A similar course is provided to senior Supply Corps officers called the Advanced Supply Officer Course (ASOC) (formerly called Senior Supply Officer Department Head Course [SR SODHC]). ASOC teaches all the same supply management topics and other senior role requirements such as ethics, financial management and inventory. This senior role means students must assemble reports such as monthly and annual financial management plans. The 8-day ASOC program is aimed at reprogramming officers to take charge as Supply Officers in the Department Head.

=== Advanced Management Program ===
Advanced Management Program (AMP) teaches upper and middle management leadership skills in order to help managers create and introduce strategies, supervise groups of people, and utilize managerial competence and experience into policy-level perspective. Students will undertake group discussions and presentations to overcome workplace problems. The aim of AMP is to develop managerial abilities and skills such as communication and overcoming workplace problems to become more effective managers.

=== International Logistics Executive Advanced Development ===
International Logistics Executive Advanced Development (ILEAD) is a seven-week course focused on providing relevant logistical and supply chain management information useful from a militaristic perspective. This course is catered to senior international officers. ILEAD includes a two-week AMP course in order to grant full comprehension of the syllabus.

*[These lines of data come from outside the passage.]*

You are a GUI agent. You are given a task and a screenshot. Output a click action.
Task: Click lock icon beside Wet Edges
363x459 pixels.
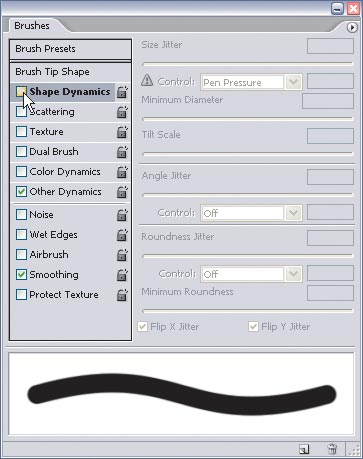(x=122, y=235)
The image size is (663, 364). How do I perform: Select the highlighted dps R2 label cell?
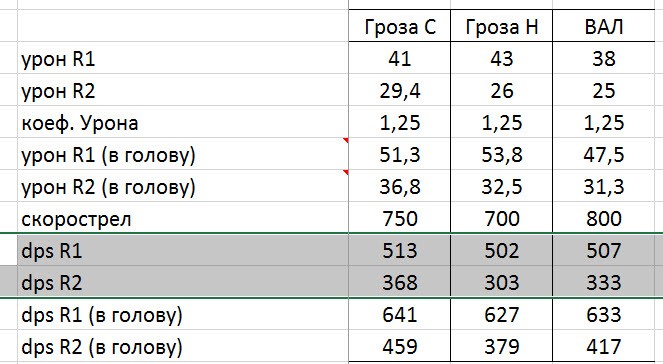coord(183,282)
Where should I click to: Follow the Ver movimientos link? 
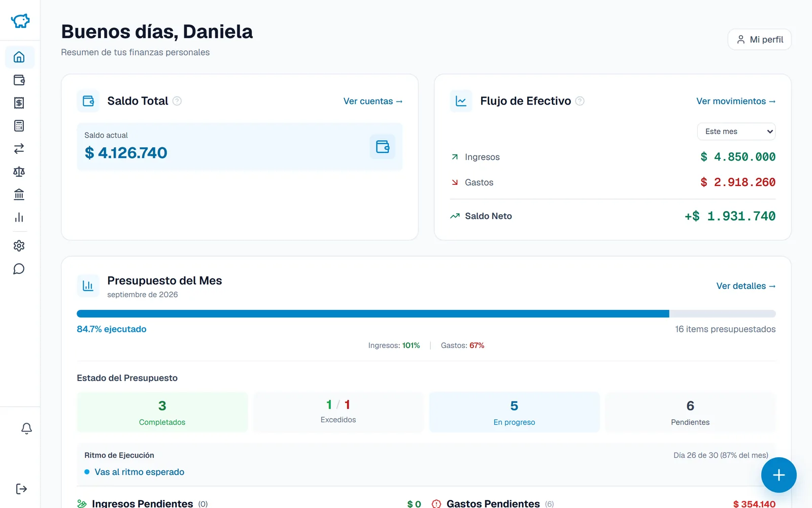736,101
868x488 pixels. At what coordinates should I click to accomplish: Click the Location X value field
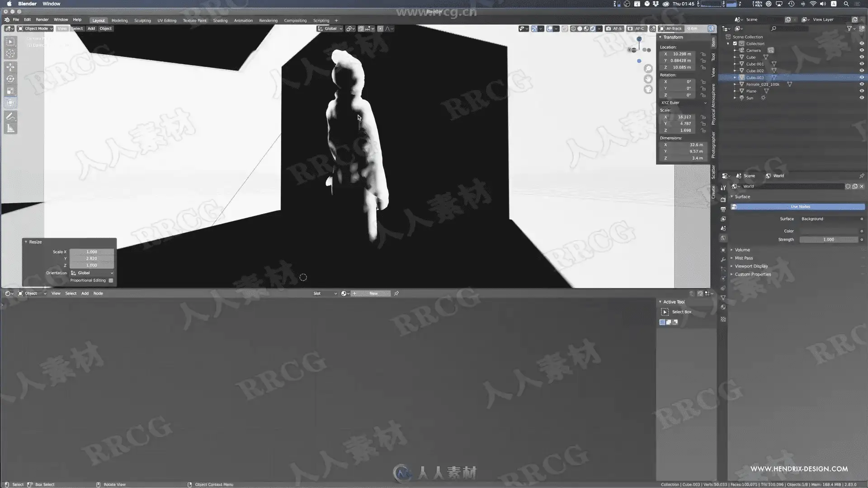(x=682, y=54)
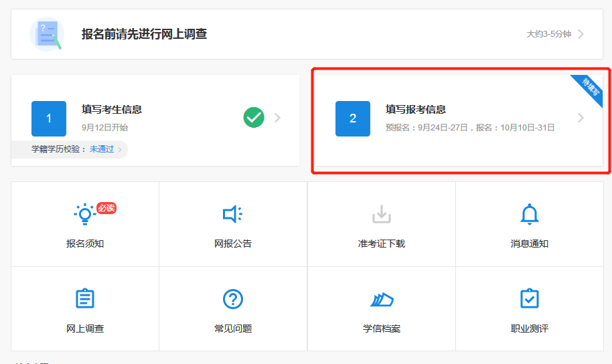The height and width of the screenshot is (364, 612).
Task: Click chevron in 填写报考信息 card
Action: [581, 118]
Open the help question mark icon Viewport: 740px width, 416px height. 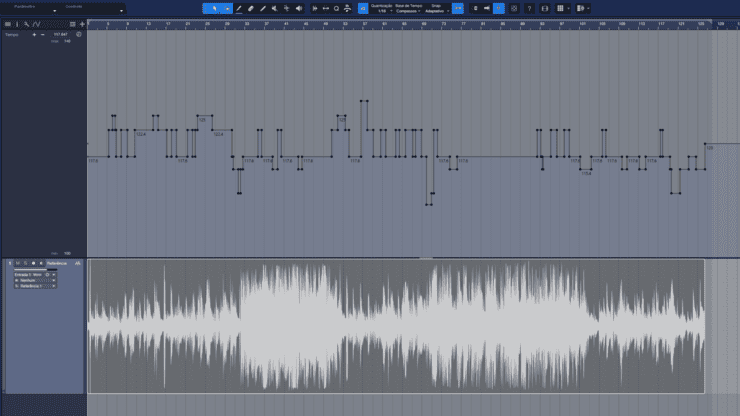(529, 8)
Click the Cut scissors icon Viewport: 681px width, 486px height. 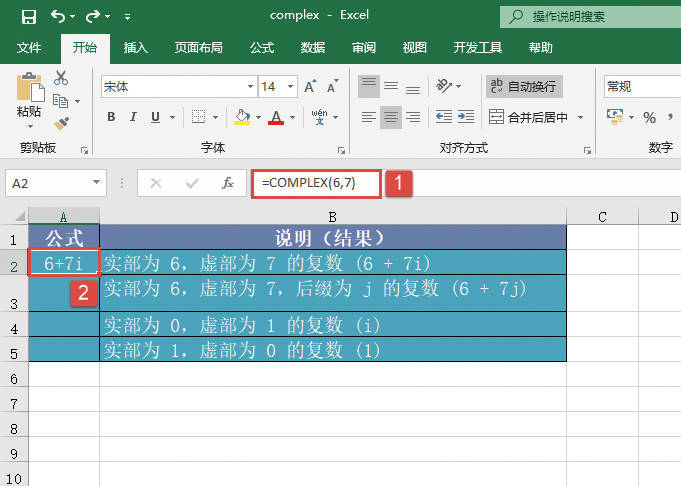tap(61, 78)
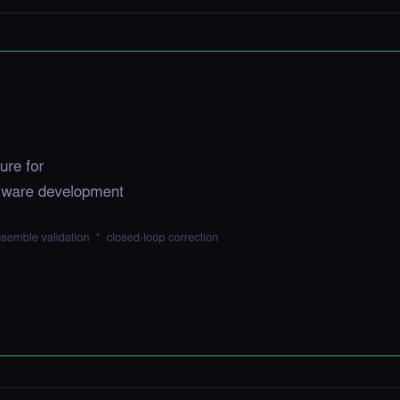Click the 'ware development' heading line
Image resolution: width=400 pixels, height=400 pixels.
tap(63, 192)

=== International Officer Supply Course ===
This is a course for international partners. It familiarizes students with the organizational structure of the U.S. government, U.S. Navy, Naval Supply Systems Command (NAVSUP), Defense Logistics Agency (DLA), and their relationship to Foreign Military Sales (FMS) processes.  It discusses logistics supply chain, defined as identifying, locating, ordering and tracking assets. The course also assists international customers in developing a working knowledge of Department of Defense web-based logistics systems and FMS requisitioning procedures and all aspects of the Security Cooperation Information Portal (SCIP).

== Students and Faculty ==
The NSCS graduated 1,866 individuals in 2024.